::: Data under study
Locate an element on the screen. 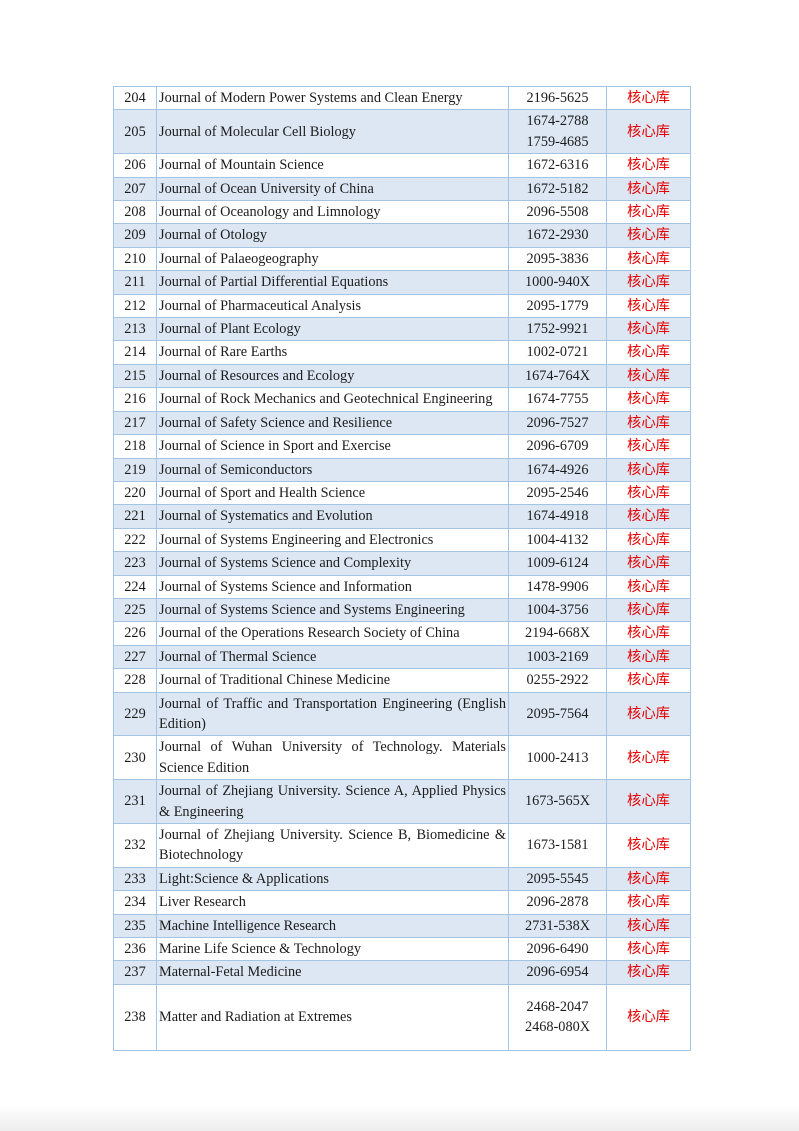  table-row: 209 Journal of Otology 1672-2930 核心库 is located at coordinates (402, 236).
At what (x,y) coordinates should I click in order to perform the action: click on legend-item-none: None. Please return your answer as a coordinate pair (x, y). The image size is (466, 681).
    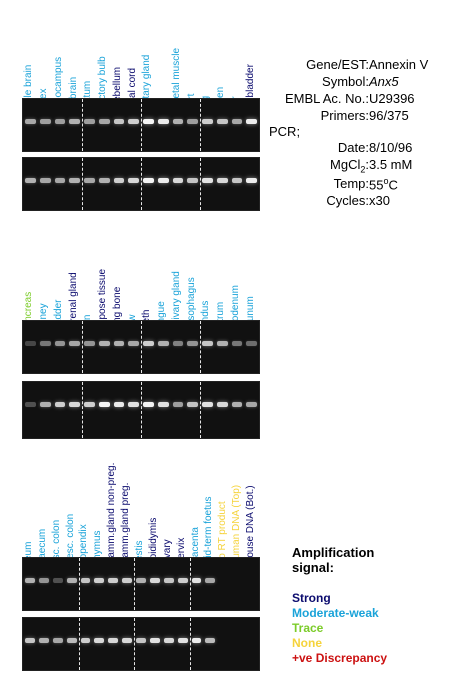
    Looking at the image, I should click on (307, 643).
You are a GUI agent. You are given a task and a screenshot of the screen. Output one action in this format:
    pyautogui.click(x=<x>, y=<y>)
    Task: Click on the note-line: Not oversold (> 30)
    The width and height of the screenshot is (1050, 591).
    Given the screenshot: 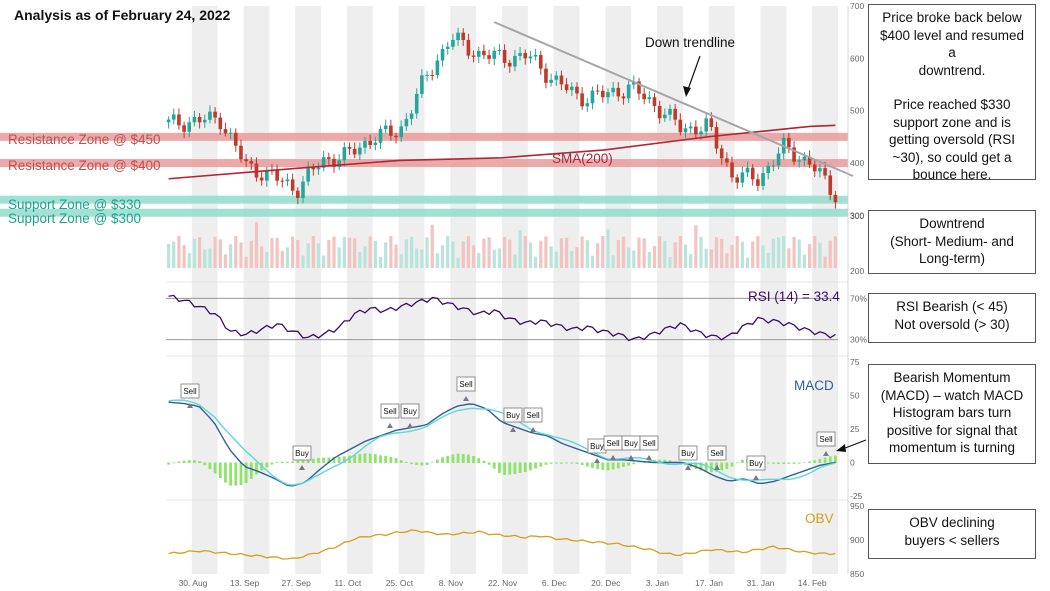 What is the action you would take?
    pyautogui.click(x=952, y=324)
    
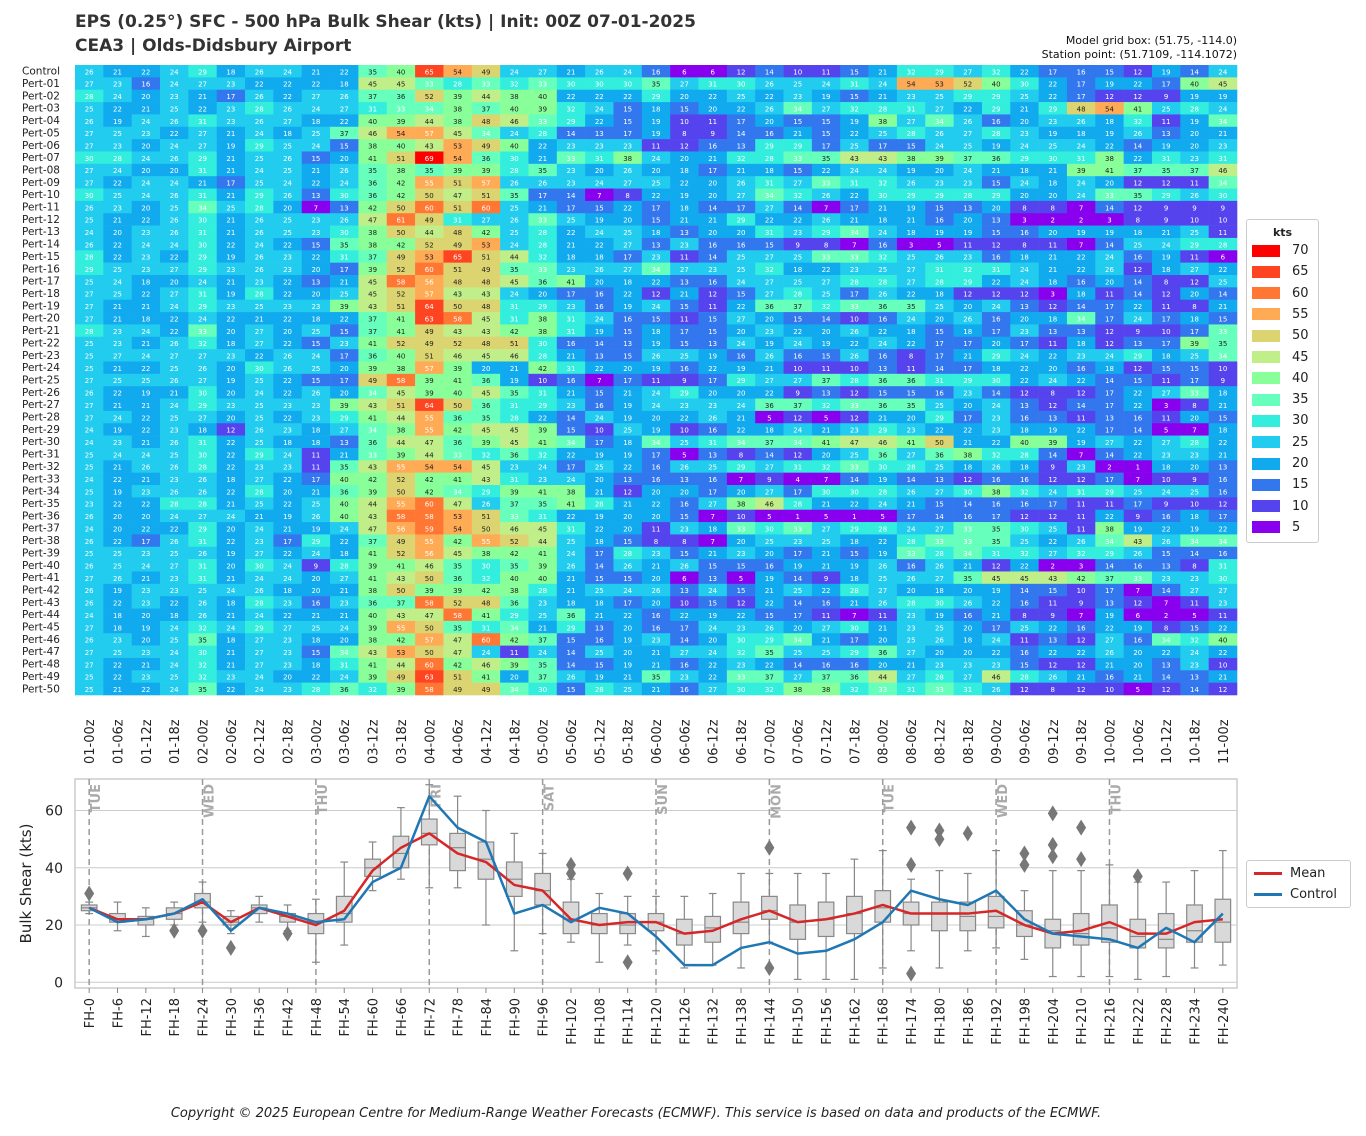  I want to click on heat-cell-value: 28, so click(940, 282).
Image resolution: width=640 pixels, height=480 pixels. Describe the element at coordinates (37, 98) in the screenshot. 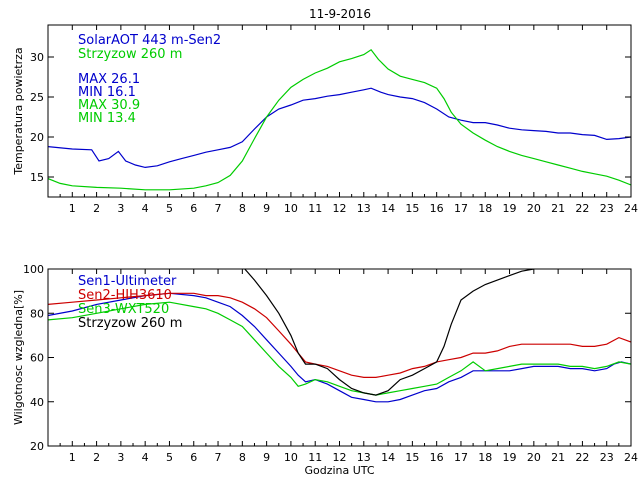

I see `y-tick-label: 25` at that location.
::::::
- Task goal -
Can you rename "screenshot" to "screen capture" in the stretch of the data from the line containing "Image resolution: width=640" through the end, keeping everything else the same and leaving out the pictures?

- Your solution -
Image resolution: width=640 pixels, height=480 pixels. Describe the element at coordinates (37, 98) in the screen capture. 

I see `y-tick-label: 25` at that location.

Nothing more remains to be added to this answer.